Does the same apply for buying over renting?

If we pay 12,000 per year for a townhouse worth 150,000..............the GRM is 13-14.

It would appear that renting is a bargain......especially when it includes everything but hydro (gas furnace and hot water heater).

I guess that ends my thoughts of buying again.


----------



## Rusty O'Toole (Feb 1, 2012)

I would say your landlord is subsidizing you to the tune of several hundred dollars per month. This is more common than most people know, and it gets worst (better for the renter) the more expensive the property.

The GRM formula does not work the same in times of really low interest rates. If your landlord has a mortgage at 3% he will save some money and get closer to break even. 

To know for sure you would have to know all expenses like condo fees, insurance, taxes, repairs, and also mortgage payment and mortgage interest (if you want to be real accurate you only count interest as an expense, not the whole payment which includes principal repayment)


----------



## Berubeland (Sep 6, 2009)

http://www.milliondollarjourney.com/landlord-math-cap-rate-and-return-on-investment.htm You can download a cap rate spreadsheet in the body of this post.


----------



## HaroldCrump (Jun 10, 2009)

Rusty, do you use that GRM formula on the current value of the property, or the value originally acquired for?
In your example of current gross rent of $30,000 and current value of $500K, but if the property was originally acquired for $300K, what would you use?


----------



## andrewf (Mar 1, 2010)

Current value is the only logical measure. If you wouldn't buy at today's prices by a significant margin, doesn't that suggest you may want to sell?


----------



## Just a Guy (Mar 27, 2012)

Why sell if you can't generate the same returns. Current value is just an extra return on investment. Steady cash flow is hard to find these days, why sell and get 2-3%?


----------



## none (Jan 15, 2013)

Just a Guy said:


> Why sell if you can't generate the same returns. Current value is just an extra return on investment. Steady cash flow is hard to find these days, why sell and get 2-3%?


Because by selling you would make far far more than 3% assuming the invetiable correction.


----------



## Fain (Oct 11, 2009)

Rusty O'Toole said:


> After 40 years investing in real estate the most important analysis tools I know are GRM and cap rate.
> 
> 
> GRM is gross rent multiplier. Take the gross annual rent and divide it into the price. The lower the figure the better for you. The break even point is around 6.5 or 7.
> ...


Thank you Rusty, do you use any other metrics at all? Vancancy rates, average rents any other ratios or multipliers/rules of thumb?


----------



## Just a Guy (Mar 27, 2012)

none said:


> Because by selling you would make far far more than 3% assuming the invetiable correction.

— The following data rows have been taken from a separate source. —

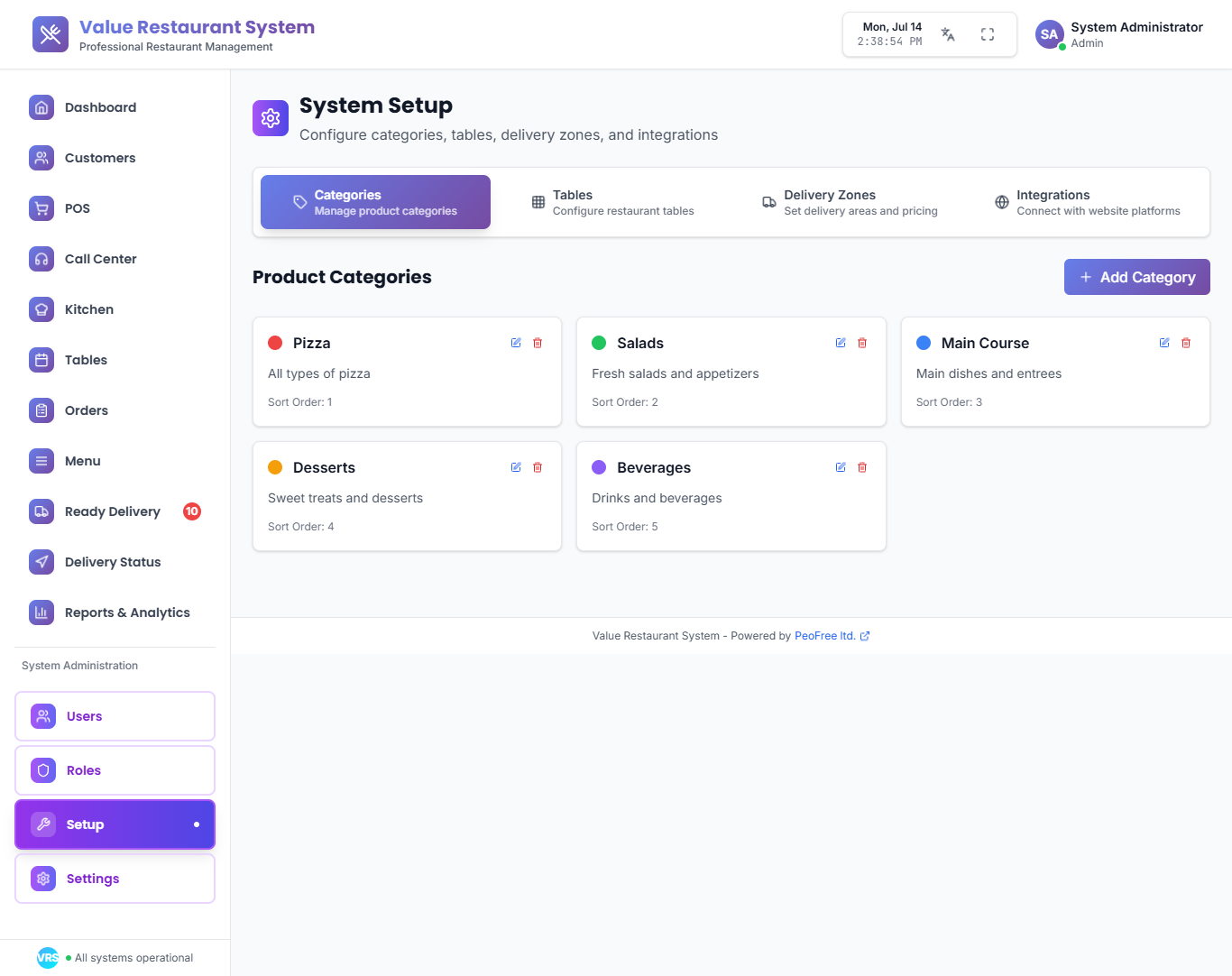Switch to the Tables setup tab
The image size is (1232, 976).
[613, 202]
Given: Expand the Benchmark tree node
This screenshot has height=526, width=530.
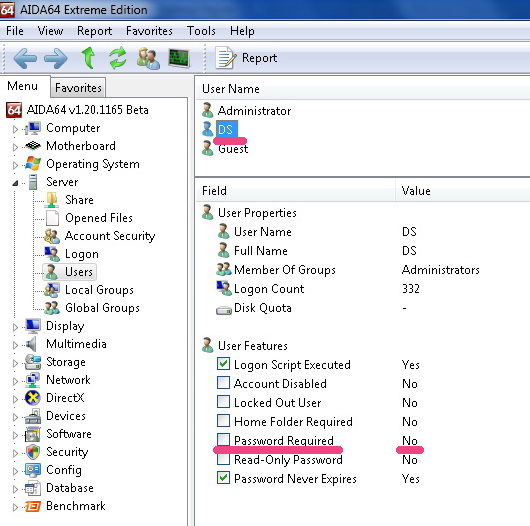Looking at the screenshot, I should (x=15, y=507).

Well, I just bought a place for $73,000 which generates $1,600/month in rent (closed last month). The bank just sent in an appraiser who said it was worth about $150k, so we got a mortgage on the place for $112.5k. The extra 40k we will use for the down payment on a different property we just bought for $73,000 which generates $1000/month. We plan on getting it mortgaged as well to buy another cash flow property.

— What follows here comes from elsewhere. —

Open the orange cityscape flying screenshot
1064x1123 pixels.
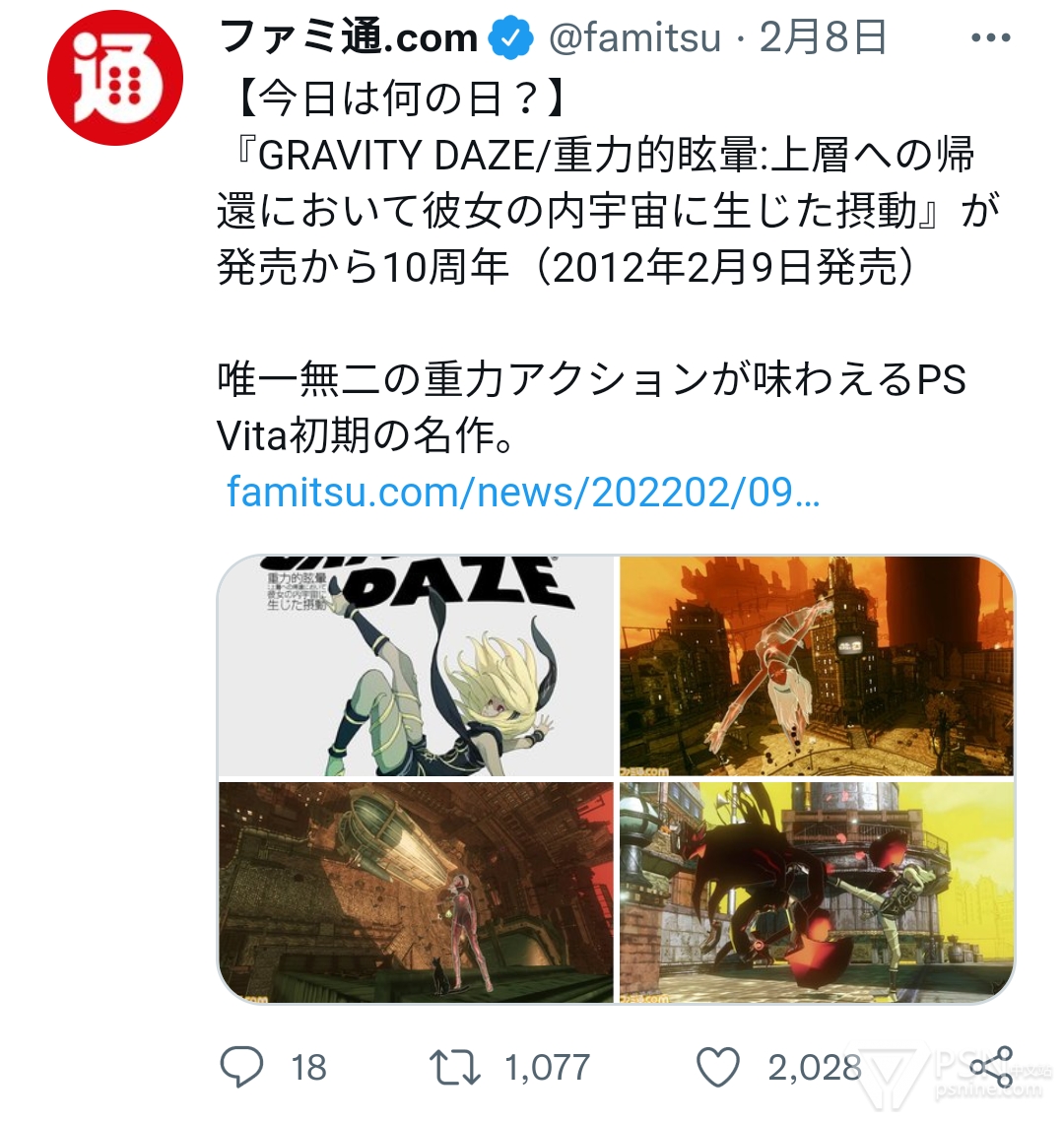(817, 665)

According to your theory, I should cash out and take the 75k profit on current value instead of leveraging the 40k and getting a steady cash flow which cost me nothing from my own pocket. Even if the housing corrects, I don't plan to sell as long as the cash flow is paying everything. 

I suppose it all boils down to investing Philosophies... 

Now, I do admit, this won't work if the property costs 2-500k like most of the proposed example "investment" ideas we read here, but these deals do exist, and I'm not the only one on this board finding them. However, they are not common enough for me to cash out on them either.


----------



## none (Jan 15, 2013)

It's hard to beat buying a place at 50% appraisal. I was working under the assumption you were paying market rates. How did this even happen? What prompted the seller to sell the place at 50% off? I don't get it.


----------



## Pluto (Sep 12, 2013)

andrewf said:


> Current value is the only logical measure. If you wouldn't buy at today's prices by a significant margin, doesn't that suggest you may want to sell?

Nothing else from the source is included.